P:U.S. leadership in international exchange of scientific information after the war, aided perhaps by the assignment of scientific attaches to U.S. embassies abroad.

P:Appointment by the President of a National Research Foundation to guide U.S. science.

In favor of this plan Dr. Bush and associates offered some stern arguments: despite vast expenditures on wartime research ($720,000,000 in 1944 alone), the U.S. is on the brink of scientific bankruptcy. Reason: it has used up its backlog of basic scientific knowledge. During the war U.S. scientists, drafted almost to a man for work on new weapons, gadgets, drugs, etc., have done virtually no basic research. Moreover, the U.S., unlike every other great power, has stopped training young scientists: Dr. Bush's group estimates that the war will cost the nation 167,000 potential scientists and doctors who would otherwise have got degrees.

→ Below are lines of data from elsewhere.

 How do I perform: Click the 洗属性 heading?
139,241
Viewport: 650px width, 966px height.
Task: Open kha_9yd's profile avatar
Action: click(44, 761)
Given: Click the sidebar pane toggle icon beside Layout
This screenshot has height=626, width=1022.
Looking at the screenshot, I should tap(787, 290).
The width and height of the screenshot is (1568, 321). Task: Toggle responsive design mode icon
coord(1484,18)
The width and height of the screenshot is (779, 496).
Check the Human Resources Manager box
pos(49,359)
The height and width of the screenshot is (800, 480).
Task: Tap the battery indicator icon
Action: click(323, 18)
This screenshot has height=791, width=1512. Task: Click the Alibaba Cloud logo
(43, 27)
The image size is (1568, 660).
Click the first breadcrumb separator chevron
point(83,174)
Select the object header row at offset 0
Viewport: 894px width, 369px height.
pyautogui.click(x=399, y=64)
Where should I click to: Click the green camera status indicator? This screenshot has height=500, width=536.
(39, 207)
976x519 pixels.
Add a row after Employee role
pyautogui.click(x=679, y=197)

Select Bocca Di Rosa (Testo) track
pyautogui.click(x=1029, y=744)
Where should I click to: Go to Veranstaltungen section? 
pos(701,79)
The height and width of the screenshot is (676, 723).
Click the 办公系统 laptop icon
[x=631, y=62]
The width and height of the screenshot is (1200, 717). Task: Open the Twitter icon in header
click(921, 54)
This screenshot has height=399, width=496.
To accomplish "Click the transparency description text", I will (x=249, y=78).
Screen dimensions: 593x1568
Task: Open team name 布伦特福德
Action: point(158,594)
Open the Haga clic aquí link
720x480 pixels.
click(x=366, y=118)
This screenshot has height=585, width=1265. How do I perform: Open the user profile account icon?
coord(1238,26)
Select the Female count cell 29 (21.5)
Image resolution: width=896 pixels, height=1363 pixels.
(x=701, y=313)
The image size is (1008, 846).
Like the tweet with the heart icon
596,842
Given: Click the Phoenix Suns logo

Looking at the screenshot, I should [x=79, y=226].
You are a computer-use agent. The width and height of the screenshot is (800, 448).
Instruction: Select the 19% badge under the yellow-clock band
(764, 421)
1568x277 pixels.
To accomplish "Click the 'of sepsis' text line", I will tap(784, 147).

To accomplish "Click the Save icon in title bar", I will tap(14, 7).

Wanted: A National Policy. Although the U.S. is the world's No. 1 technological power, most of the fundamental scientific discoveries on which its technology has been based originated in Europe. Even in prewar years, U.S. laboratories spent nearly six times as much on applied research as on pure science. In contrast, the British, for example, spent almost as much on pure science as on technology.

Said Bush's group: the U.S. must adopt a "national policy for science" forthwith if it hopes to 1) keep abreast of other nations in military research, 2) "get ahead" in international trade, 3) achieve full employment. Bush's scientists unanimously agreed that this could be accomplished only by federal subsidy. Among those who concurred in his report were representatives of the Bell Telephone Laboratories, Standard Oil of Indiana, Du Pont.

*$20,000,000 for national defense, $50,000,000 in the natural sciences, $20,000,000 in medicine. A bill to carry out the Bush plan was introduced in the U.S. Senate last week by Senator Warren Magnuson of Washington.

/-To get a scholarship (good at any approved college, and worth roughly $ 1,000 a year), a candidate would apply to his school principal, take an aptitude test, be passed on finally by a State selection committee. After graduation, all scholars would be enrolled in a "National Science Reserve," on call for national emergencies such as war.